Fiel da Balança
O meio ‘torto’ pelo qual a EIRELI chegou ao fim
No ano de 2011, foi criada a Empresa Individual de Responsabilidade Limitada (EIRELI), que permitia a formação de pessoa jurídica sem a necessidade de sócios. Atendeu-se a uma antiga demanda que clamava pela possibilidade de se limitar os riscos de um investimento sem que, para isso, o investidor precisasse se unir a outra pessoa. Porém, apesar da criação da EIRELI, manteve-se uma barreira já que, para sua escolha, enquanto tipo empresarial, era preciso ter o capital mínimo de 100 salários mínimos, o que fazia com que investimentos de pequeno porte não fossem abarcados pela novidade, algo que levantou muitas críticas.
Em 2019, surgiu nova hipótese de formação de pessoa jurídica com apenas uma pessoa física. A MP 881, que posteriormente foi convertida em lei com a publicação da Lei nº 13.974/2019, permitiu que a sociedade limitada fosse constituída por uma ou mais pessoas. Criou-se, portanto, a sociedade limitada unipessoal. Com esta modificação, já naquela época, argumentou-se e chegou a ser proposto pela Câmara dos Deputados, durante a discussão da MP, que a EIRELI deveria ser extinta, tendo em vista que perdera seu objetivo. Apesar da proposta da Câmara, o Senado rejeitou a proposta de revogação do artigo que mencionava a EIRELI e a existência do tipo empresarial se manteve.
Agora, no ano de 2021, tivemos a Medida Provisória nº 1.040, que tinha como objetivo, segundo o governo, melhorar o ambiente empresarial no Brasil em virtude da pandemia. No texto da MP, nada se falou a respeito da EIRELI ou dos tipos empresariais existentes no país. Porém, na discussão da lei de conversão, aconteceu algo que vem sendo bastante recorrente.

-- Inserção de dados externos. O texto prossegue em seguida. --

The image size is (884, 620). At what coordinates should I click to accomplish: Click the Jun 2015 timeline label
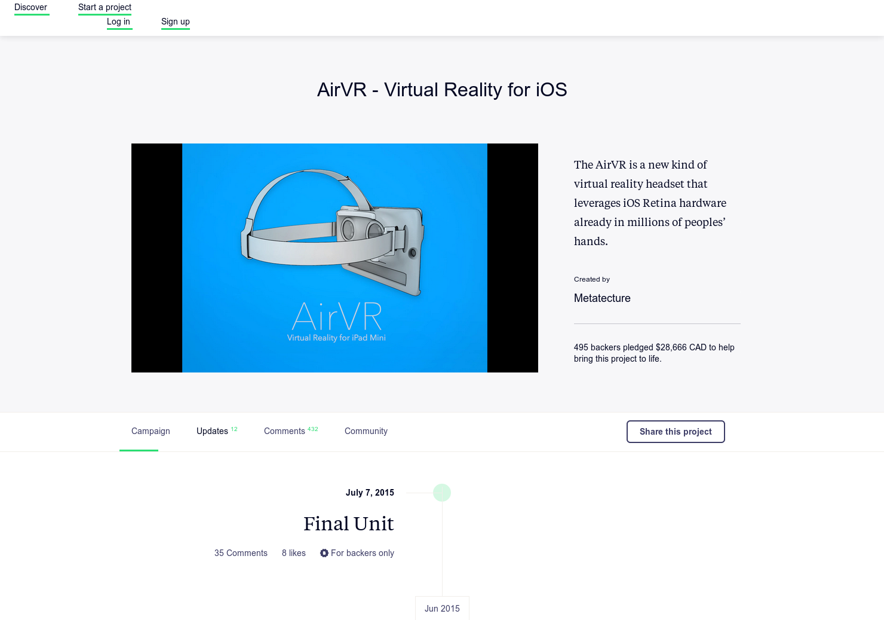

Como o executivo vem “abusando” do uso de MP, desvirtuando seu objetivo previsto na Constituição, o Congresso também desrespeita o devido processo legislativo e usa da discussão da lei de conversão para debater temas que não estavam abrangidos na media provisória. E foi o que ocorreu neste caso. A Lei nº 14.195/2021, quando da aprovação pelo congresso, continha o art. 57, XXIX, “a” e “e” que revogava os artigos 44, VI e 980-A do Código Civil, quais sejam, os dispositivos que previam a existência da EIRELI. Além disso, o art. 41 da Lei previu que: “As empresas individuais de responsabilidade limitada existentes na data da entrada em vigor desta Lei serão transformadas em sociedades limitadas unipessoais independentemente de qualquer alteração em seu ato constitutivo.”. A intenção do legislador foi clara: extinguir a EIRELI. Acontece que, no momento da sanção, o executivo vetou o art. 57, XXIX, “a” e “e” da lei de conversão e não vetou o art. 41. Conclusão: temos uma grande confusão. Os artigos referentes à existência da EIRELI permanecem em vigor, mas existe um texto de lei que manda transformar todas elas em sociedade limitada unipessoal.

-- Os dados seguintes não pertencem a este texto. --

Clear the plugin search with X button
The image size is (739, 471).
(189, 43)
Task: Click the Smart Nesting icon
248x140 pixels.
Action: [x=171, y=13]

Para o meio jurídico a solução está sendo praticamente unânime. Apesar do veto, houve sim revogação tácita dos art. 44, VI e 980-A do Código Civil, com base na previsão da Lei de Introdução das Normas do Direito Brasileiro que em seu art. 2º, §1º prevê que a lei posterior revoga a anterior quando com ela for incompatível. Isto quer dizer que, quando o art. 41 da Lei nº 14.195 determina a obrigatoriedade de se converter as EIRELIs em sociedade limitada unipessoal, ele gera a incompatibilidade de sua vigência com os referidos artigos do Código Civil. Comungando com este entendimento, o DREI, órgão responsável por normatizar o registro empresarial no Brasil, editou o ofício circular nº 3510/2021 no qual determina que as Juntas Comerciais procedam à transformação das EIRELIs existentes e se abstenham de registrar novas.
Pode-se, portanto, afirmar que a EIRELI chegou ao fim, mas fica a reflexão sobre como o processo legislativo no Brasil tem sido feito de maneira equivocada, gerando, muitas vezes, insegurança e confusão jurídicas. É preciso rever tal postura.